— Start —

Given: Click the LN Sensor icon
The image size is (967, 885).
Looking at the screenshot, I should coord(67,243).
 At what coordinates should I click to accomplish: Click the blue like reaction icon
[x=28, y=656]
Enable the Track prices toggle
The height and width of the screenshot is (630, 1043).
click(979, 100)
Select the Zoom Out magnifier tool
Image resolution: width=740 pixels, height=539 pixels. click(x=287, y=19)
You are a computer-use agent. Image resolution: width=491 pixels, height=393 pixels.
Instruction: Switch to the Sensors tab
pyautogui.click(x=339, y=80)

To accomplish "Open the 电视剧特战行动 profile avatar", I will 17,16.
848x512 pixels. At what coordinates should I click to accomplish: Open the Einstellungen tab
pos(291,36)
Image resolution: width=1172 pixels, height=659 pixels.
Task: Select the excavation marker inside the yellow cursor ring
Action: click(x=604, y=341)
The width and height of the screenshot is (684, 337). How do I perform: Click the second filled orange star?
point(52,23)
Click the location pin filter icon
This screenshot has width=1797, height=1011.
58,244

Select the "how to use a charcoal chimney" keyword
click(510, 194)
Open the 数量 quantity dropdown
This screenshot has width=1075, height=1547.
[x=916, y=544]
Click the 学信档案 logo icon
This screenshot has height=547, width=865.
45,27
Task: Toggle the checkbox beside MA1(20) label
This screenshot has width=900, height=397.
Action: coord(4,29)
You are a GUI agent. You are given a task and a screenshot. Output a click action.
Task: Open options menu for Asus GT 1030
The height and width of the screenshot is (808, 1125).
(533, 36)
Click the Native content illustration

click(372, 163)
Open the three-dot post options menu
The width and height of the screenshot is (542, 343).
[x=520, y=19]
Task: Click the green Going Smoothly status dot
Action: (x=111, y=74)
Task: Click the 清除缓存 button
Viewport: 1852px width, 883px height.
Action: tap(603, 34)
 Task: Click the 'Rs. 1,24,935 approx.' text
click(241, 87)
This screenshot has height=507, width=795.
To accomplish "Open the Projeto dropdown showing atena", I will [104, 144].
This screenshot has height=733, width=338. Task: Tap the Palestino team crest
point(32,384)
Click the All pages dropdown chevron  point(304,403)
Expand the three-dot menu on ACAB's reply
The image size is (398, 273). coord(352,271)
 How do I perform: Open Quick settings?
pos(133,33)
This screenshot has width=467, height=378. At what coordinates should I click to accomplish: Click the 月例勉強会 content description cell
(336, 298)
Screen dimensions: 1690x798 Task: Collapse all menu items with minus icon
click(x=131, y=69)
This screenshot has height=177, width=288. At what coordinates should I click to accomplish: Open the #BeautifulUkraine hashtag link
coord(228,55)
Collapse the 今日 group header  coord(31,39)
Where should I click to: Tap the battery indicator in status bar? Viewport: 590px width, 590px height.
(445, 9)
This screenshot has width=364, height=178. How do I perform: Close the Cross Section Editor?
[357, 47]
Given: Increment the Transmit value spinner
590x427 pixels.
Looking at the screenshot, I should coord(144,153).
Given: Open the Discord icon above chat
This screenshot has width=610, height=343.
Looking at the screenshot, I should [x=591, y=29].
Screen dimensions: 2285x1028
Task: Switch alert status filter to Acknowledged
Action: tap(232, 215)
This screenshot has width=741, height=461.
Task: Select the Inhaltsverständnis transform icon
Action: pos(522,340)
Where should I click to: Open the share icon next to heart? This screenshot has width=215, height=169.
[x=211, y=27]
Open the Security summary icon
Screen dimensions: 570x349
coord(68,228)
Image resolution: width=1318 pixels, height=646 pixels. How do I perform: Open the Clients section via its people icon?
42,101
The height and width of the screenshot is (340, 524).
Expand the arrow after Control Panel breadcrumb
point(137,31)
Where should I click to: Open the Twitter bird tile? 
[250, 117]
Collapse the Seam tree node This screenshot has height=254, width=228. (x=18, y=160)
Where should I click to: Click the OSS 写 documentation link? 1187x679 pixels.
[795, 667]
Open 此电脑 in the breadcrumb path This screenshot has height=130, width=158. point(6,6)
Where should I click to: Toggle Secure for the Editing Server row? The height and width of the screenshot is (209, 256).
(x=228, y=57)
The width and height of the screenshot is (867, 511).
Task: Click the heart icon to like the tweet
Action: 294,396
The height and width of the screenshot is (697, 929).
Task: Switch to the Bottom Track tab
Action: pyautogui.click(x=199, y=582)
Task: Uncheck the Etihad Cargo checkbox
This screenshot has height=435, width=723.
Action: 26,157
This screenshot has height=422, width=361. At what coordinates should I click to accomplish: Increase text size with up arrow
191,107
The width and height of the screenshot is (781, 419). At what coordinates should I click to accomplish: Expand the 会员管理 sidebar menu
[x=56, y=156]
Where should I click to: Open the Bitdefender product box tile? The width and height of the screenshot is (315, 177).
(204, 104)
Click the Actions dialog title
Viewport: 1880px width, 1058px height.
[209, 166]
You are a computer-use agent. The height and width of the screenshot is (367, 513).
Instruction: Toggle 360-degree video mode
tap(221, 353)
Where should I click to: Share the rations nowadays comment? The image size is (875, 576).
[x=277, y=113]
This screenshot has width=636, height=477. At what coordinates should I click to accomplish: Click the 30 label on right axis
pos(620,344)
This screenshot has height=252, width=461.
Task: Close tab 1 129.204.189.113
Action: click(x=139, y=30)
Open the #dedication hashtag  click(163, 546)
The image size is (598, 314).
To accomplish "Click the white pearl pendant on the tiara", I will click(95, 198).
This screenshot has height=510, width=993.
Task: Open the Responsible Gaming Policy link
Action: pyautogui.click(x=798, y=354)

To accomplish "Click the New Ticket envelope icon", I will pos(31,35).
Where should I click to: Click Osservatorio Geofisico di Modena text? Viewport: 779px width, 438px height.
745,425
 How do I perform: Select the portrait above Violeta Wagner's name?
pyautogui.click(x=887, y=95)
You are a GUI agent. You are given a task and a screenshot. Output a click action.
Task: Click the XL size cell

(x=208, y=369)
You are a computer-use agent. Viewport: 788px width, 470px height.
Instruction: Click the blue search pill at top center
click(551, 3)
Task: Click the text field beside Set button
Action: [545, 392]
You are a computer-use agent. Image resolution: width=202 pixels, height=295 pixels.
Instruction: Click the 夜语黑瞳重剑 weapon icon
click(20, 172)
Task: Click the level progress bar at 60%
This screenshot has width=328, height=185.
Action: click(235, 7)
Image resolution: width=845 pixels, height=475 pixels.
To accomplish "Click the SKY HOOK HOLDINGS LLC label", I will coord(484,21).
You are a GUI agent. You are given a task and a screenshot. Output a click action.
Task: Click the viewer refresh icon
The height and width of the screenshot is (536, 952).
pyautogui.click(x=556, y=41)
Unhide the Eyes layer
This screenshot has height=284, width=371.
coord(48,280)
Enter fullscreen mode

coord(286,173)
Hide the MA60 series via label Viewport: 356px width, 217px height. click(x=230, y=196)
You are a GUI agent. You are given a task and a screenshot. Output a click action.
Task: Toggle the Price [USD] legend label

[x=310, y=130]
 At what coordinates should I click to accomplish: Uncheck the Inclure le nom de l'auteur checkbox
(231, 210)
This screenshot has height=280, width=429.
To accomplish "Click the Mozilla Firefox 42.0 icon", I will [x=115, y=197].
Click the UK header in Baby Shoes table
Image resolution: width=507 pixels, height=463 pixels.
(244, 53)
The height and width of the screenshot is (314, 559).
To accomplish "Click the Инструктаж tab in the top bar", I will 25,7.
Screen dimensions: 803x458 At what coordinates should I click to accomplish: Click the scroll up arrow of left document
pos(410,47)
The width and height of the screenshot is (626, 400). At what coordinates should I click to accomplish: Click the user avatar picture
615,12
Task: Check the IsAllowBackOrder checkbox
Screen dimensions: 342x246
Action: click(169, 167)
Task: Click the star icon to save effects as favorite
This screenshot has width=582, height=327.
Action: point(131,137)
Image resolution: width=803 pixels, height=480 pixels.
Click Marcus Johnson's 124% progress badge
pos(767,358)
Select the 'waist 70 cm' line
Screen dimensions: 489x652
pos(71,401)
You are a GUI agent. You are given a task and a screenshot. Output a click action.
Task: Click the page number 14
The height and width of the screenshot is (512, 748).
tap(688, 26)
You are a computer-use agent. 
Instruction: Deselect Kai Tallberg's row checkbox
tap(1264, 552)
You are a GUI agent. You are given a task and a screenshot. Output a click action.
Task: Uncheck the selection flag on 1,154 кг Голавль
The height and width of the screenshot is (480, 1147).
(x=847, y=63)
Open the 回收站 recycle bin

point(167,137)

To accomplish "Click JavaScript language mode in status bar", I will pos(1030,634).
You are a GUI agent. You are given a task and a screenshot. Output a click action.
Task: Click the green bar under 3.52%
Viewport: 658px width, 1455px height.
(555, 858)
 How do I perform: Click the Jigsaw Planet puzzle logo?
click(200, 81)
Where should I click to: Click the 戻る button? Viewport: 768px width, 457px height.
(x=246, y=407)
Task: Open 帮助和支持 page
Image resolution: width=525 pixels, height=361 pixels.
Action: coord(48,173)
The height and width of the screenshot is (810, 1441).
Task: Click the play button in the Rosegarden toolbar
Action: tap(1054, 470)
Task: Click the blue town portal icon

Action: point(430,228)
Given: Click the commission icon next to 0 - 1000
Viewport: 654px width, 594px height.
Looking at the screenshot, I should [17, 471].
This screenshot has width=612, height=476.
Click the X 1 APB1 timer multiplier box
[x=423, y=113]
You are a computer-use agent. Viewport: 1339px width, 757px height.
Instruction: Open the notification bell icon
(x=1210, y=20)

— End —

Problem to solve –
Output as a JSON list of strings the lines of the records from the line containing "Click the 学信档案 logo icon" through the line containing "Action: coord(4,29)", both included, with one string per line and no blank lines.

Solved exercise –
[
  "Click the 学信档案 logo icon",
  "This screenshot has height=547, width=865.",
  "45,27",
  "Task: Toggle the checkbox beside MA1(20) label",
  "This screenshot has width=900, height=397.",
  "Action: coord(4,29)"
]